# [YOUR TASK]
Across the listing below, count the lines containing "will". Answer with that number only.

****************************************

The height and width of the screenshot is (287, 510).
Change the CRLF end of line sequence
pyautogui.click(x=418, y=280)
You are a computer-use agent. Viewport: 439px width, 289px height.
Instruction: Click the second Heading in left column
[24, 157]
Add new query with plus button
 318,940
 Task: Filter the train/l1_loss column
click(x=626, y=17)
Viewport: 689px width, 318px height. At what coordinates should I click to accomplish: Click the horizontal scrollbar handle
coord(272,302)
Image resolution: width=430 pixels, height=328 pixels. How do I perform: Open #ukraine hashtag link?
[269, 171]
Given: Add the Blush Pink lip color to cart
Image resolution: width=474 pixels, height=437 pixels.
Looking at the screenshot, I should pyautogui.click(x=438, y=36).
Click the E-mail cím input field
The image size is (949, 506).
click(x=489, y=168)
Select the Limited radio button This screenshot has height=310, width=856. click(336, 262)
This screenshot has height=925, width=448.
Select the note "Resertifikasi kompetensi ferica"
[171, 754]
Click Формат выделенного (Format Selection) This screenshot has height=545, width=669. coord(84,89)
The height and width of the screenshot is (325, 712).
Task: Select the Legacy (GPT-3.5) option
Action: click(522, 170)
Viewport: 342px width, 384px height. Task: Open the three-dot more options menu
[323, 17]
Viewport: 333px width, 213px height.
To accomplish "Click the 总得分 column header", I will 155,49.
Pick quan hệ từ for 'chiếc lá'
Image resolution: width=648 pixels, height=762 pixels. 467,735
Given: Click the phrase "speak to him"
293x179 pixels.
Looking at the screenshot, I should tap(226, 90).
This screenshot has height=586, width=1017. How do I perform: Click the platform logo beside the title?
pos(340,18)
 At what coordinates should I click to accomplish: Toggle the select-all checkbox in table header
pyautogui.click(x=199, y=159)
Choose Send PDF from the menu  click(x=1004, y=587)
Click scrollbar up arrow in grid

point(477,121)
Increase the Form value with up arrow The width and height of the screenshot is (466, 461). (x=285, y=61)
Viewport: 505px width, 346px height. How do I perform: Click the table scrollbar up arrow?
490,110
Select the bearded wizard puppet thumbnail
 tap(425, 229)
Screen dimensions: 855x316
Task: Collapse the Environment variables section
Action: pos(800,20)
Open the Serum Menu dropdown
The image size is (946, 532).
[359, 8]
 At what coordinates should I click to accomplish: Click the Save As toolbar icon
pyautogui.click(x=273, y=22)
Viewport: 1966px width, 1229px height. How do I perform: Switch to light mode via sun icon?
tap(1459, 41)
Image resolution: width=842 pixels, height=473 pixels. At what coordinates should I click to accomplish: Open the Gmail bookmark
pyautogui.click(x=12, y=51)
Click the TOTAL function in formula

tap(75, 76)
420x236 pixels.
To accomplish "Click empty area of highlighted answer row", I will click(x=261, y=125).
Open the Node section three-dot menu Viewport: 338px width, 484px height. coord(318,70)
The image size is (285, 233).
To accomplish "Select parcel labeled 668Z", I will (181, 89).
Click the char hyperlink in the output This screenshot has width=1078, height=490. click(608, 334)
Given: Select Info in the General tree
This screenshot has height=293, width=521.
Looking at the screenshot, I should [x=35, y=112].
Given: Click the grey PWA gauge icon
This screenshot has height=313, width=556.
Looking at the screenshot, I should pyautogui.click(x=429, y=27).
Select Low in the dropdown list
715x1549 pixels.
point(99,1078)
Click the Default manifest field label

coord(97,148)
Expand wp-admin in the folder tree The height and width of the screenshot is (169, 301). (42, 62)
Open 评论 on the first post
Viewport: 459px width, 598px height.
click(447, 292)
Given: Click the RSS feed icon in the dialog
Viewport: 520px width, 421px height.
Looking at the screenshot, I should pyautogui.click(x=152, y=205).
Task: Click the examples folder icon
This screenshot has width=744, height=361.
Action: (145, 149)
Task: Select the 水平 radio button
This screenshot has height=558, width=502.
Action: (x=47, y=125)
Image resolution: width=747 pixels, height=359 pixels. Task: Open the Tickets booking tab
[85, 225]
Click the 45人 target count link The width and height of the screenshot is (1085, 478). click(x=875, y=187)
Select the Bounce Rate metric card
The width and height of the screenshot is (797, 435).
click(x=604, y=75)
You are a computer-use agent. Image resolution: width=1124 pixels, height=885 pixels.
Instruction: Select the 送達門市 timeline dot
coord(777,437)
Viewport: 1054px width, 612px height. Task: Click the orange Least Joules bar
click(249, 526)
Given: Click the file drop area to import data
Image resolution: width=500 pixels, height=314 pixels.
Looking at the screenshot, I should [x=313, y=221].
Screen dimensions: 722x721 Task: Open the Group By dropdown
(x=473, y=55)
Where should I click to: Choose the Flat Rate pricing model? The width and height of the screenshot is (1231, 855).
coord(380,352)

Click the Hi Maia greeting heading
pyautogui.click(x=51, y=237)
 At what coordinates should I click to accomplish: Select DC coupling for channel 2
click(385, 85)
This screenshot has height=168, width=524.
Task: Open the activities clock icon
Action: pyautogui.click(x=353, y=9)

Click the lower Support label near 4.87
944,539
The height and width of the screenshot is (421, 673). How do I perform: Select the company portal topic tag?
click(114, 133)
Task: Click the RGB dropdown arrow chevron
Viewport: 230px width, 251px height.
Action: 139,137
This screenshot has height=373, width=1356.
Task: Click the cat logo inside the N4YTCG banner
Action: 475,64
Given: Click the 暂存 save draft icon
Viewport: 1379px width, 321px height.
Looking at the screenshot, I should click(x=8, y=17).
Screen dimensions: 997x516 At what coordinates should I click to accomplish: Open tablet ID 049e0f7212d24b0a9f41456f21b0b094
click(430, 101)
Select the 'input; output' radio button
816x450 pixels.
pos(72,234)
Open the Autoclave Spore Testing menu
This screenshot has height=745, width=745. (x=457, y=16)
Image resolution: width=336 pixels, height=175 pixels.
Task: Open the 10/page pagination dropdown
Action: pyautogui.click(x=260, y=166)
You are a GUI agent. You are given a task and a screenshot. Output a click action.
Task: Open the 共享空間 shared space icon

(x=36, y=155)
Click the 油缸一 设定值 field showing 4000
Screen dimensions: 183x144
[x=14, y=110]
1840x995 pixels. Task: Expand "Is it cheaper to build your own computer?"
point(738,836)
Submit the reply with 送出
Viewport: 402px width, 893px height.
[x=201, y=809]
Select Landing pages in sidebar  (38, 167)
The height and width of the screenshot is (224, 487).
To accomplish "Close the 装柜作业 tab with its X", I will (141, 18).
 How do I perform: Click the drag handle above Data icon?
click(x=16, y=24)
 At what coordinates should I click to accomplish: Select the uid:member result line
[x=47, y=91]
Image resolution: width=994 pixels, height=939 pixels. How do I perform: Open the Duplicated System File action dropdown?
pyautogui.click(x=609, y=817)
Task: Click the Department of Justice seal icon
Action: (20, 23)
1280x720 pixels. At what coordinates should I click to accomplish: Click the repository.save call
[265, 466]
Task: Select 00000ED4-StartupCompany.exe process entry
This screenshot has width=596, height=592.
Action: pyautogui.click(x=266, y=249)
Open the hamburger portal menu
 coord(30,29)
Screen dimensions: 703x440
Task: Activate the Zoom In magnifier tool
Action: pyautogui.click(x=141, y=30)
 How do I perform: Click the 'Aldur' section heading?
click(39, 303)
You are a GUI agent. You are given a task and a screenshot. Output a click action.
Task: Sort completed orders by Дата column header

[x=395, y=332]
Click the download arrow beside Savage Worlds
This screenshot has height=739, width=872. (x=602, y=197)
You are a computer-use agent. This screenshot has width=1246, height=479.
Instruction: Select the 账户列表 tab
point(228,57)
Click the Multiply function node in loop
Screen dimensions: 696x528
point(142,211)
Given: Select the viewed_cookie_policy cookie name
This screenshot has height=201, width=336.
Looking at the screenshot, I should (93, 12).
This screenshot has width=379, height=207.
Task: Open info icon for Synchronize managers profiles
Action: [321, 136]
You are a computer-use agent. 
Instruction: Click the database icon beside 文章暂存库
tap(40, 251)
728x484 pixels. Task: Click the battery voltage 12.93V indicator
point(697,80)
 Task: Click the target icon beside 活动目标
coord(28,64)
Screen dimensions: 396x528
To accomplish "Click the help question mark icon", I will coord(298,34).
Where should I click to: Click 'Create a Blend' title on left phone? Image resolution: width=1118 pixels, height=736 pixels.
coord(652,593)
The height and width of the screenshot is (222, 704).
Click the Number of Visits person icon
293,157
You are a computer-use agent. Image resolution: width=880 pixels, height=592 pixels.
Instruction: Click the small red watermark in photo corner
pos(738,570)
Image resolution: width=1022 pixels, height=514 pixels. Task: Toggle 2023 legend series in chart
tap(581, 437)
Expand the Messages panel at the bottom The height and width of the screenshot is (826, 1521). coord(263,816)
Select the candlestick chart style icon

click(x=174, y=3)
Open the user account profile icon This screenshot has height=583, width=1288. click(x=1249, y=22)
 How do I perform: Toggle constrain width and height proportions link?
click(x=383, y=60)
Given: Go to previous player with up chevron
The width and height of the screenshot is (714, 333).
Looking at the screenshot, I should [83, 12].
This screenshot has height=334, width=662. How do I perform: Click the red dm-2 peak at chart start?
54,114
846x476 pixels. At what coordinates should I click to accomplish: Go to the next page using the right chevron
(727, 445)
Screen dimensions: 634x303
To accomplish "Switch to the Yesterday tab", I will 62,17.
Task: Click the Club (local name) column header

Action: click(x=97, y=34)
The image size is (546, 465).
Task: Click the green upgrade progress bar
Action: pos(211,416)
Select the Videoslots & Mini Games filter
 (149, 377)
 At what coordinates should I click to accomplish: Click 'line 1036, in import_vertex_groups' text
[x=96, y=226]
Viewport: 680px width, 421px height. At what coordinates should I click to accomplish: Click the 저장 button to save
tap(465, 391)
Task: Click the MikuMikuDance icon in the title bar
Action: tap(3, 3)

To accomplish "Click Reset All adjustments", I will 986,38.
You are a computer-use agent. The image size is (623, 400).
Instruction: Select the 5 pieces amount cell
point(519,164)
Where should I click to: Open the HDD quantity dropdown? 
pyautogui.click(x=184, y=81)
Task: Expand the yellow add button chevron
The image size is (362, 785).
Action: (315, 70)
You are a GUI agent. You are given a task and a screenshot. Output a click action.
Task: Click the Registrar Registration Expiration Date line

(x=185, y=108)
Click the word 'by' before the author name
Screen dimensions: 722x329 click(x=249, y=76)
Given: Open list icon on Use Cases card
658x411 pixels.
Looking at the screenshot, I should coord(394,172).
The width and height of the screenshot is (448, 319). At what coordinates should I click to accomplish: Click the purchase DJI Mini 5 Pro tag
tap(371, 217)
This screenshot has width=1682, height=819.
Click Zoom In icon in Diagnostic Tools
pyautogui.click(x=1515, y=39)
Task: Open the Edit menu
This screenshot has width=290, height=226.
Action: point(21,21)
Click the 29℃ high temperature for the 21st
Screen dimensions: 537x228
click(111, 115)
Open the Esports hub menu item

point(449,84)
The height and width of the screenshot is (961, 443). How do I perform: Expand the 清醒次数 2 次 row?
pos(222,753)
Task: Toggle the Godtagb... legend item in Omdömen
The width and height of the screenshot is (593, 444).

****************************************

# [ANSWER AREA]
7